The proceeds of JFE investment will go majorly into debt reduction and a part of it will go for working capital and capex. Total consolidated debt on JSW’s books as on June 30 was Rs17,700 crore and debt-equity ratio stood at 1.71:1.
Sajjan Jindal, vice-chairman and managing director, JSW Steel, said the company is planning to add 2 million tonne cold rolling mill (CRM) capacity at its Vijayanagar plant at a cost of $500-700 million in next 2-3 years. This will take the total CRM capacity of the company to 3 mt.
JFE would provide technology to JSW for manufacturing slabs and HR coils used in the production of automobile sheet products at the latter’s upcoming CRM facility.
Interestingly, in November when JSW and JFE had announced the technological collaboration, both the companies had focused on the proposed 10 mt West Bengal steel plant.
The plant is currently on the drawing board and the technology provided by JFE will be now used to manufacture auto-grade steel in the flagship Vijayanagar plant.
On the West Bengal plant, Jindal said, “When we began the discussions with JFE, the idea was for the West Bengal project. However, as we went into the discussions, both the companies felt that it is a good idea to invest in the parent company.” Jindal said that talks for West Bengal plant are still open and will be taken forward once the investment transactions are over.
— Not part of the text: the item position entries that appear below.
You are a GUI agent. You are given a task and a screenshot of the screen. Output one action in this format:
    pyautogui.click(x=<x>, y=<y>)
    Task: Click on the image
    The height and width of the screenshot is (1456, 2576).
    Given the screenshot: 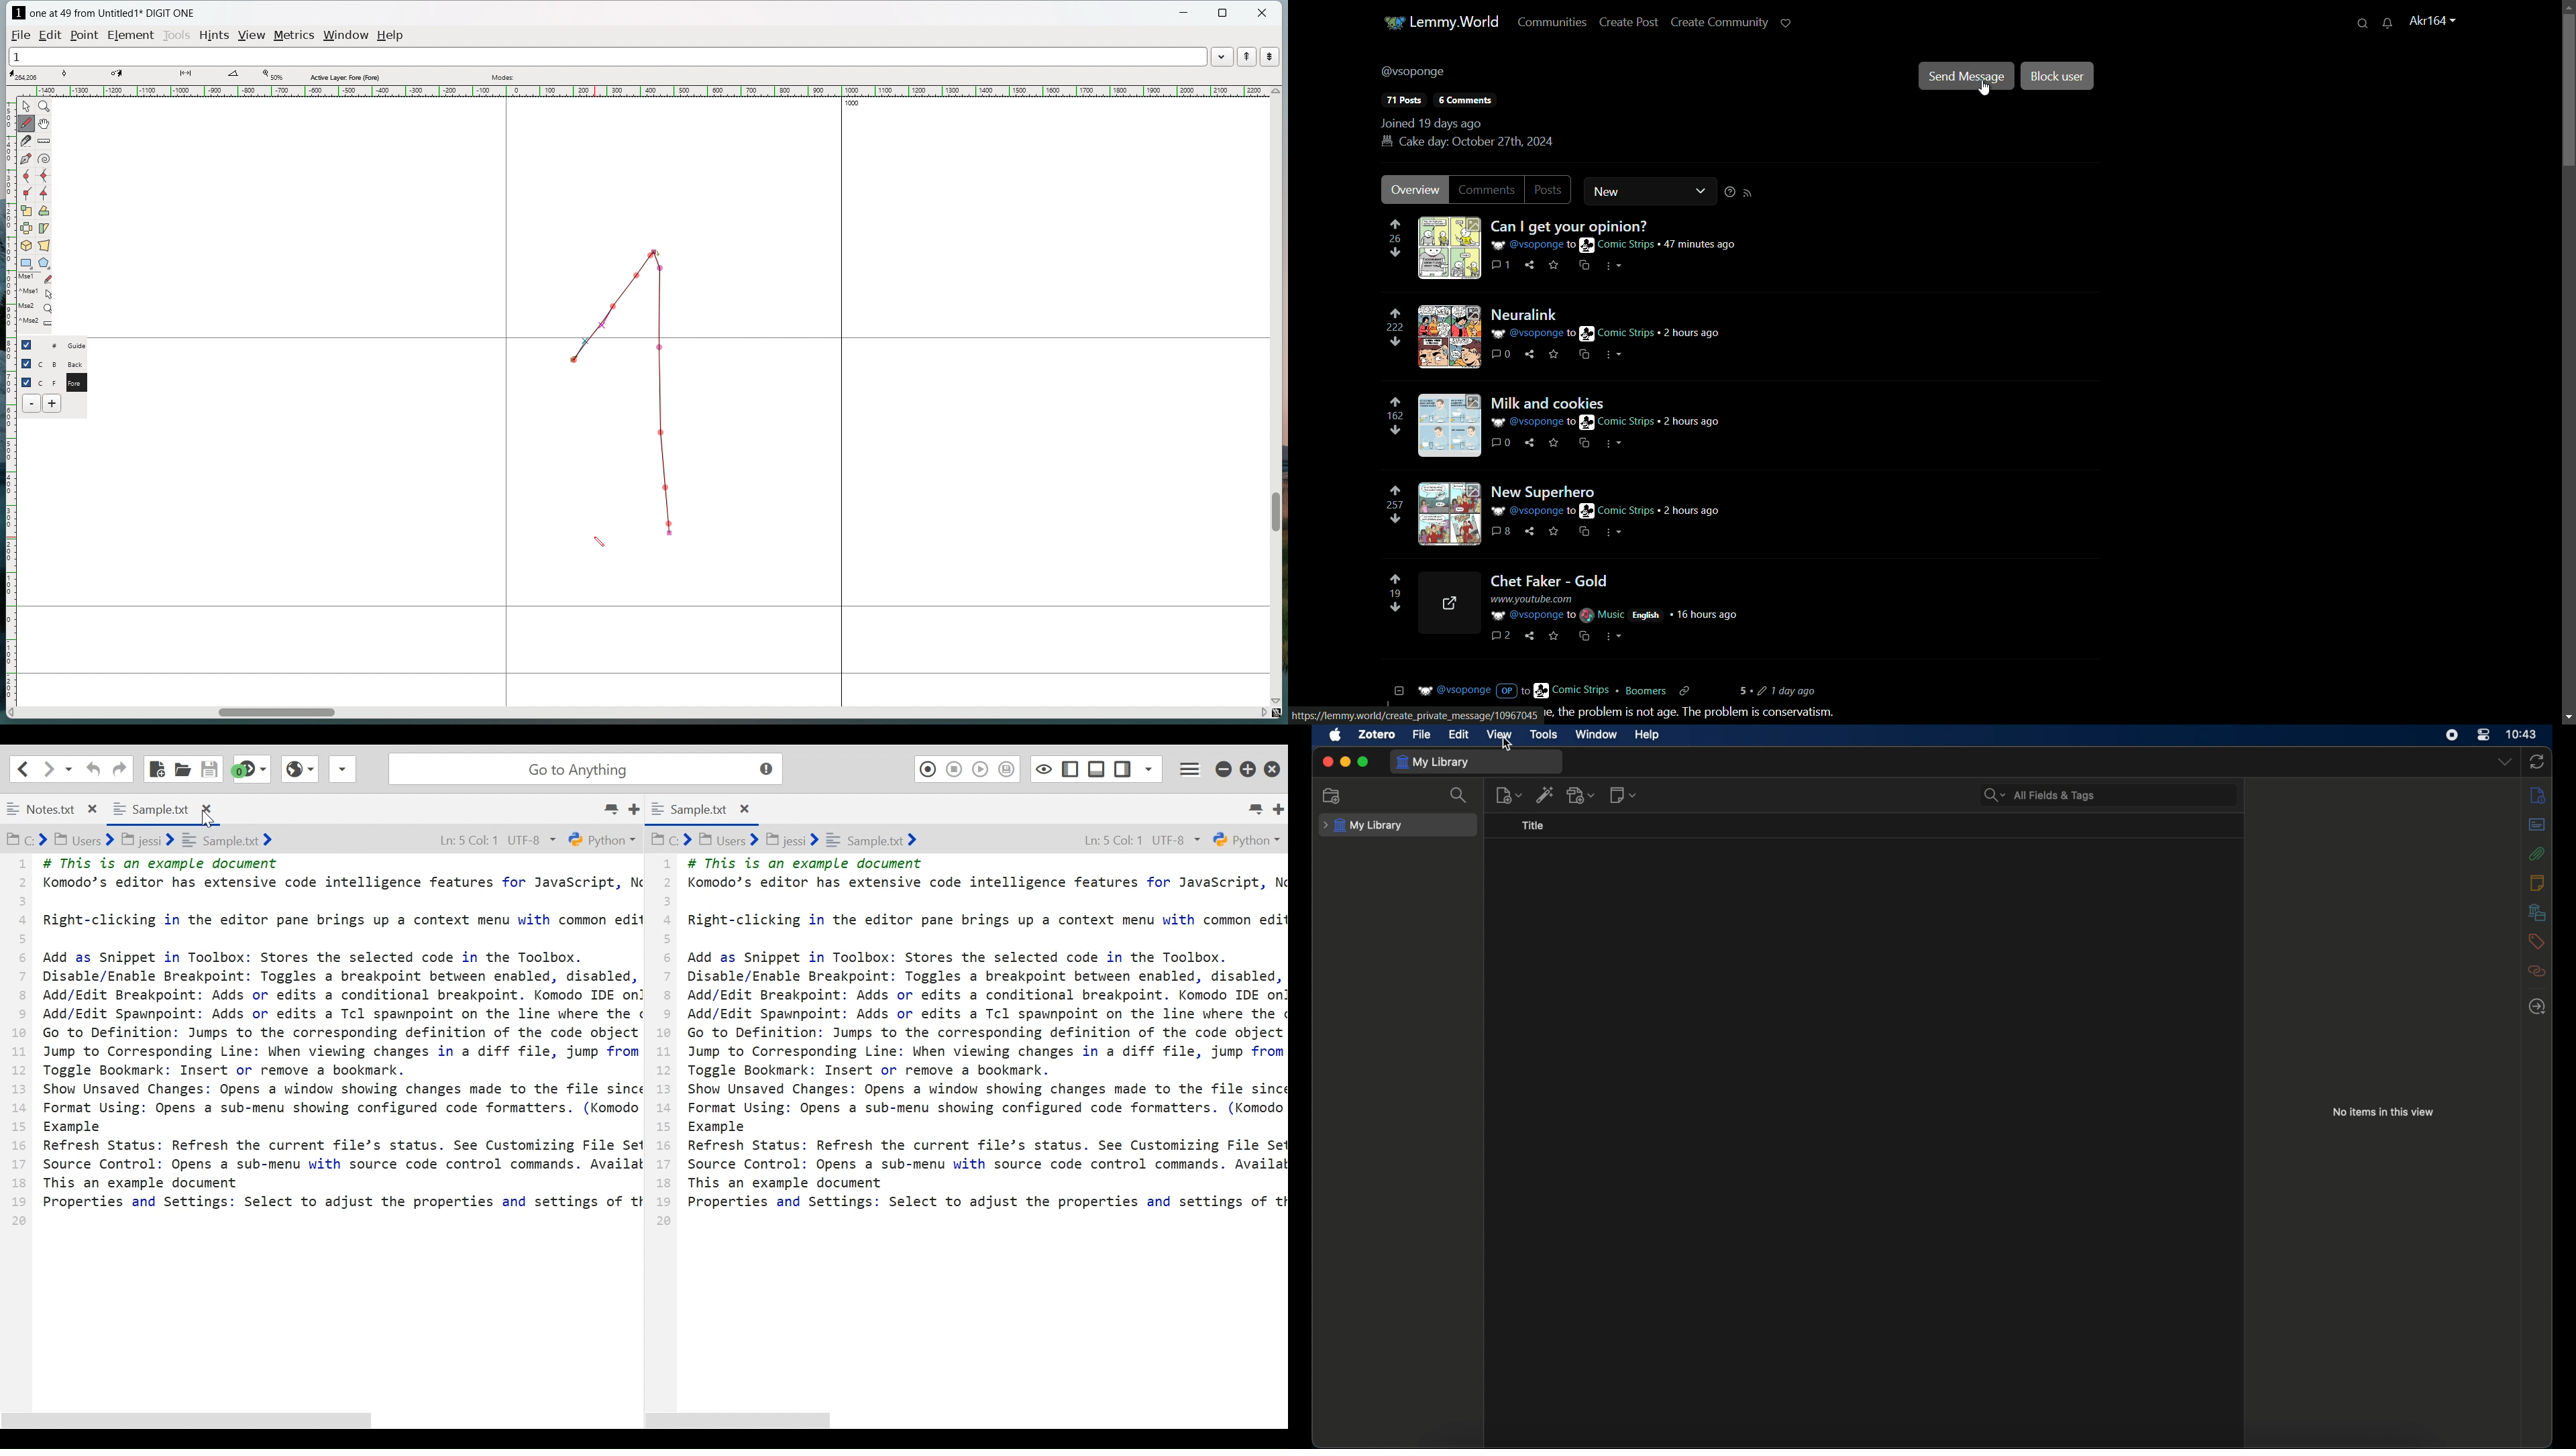 What is the action you would take?
    pyautogui.click(x=1448, y=248)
Jindal said the first phase of the West Bengal project, which includes 3 mt steel plant and a 300 mw power plant, will take 3 years. “The designing of the steel plant is underway and we expect to start with the construction of the boundary wall before the end of the current fiscal.” The company hasn’t achieved the financial closure for the plant yet. JSW Steel's net profit for the quarter ended June 30 rose 26% to 295 crore from Rs234 crore a year earlier. Sales climbed 21% to Rs4,820 crore.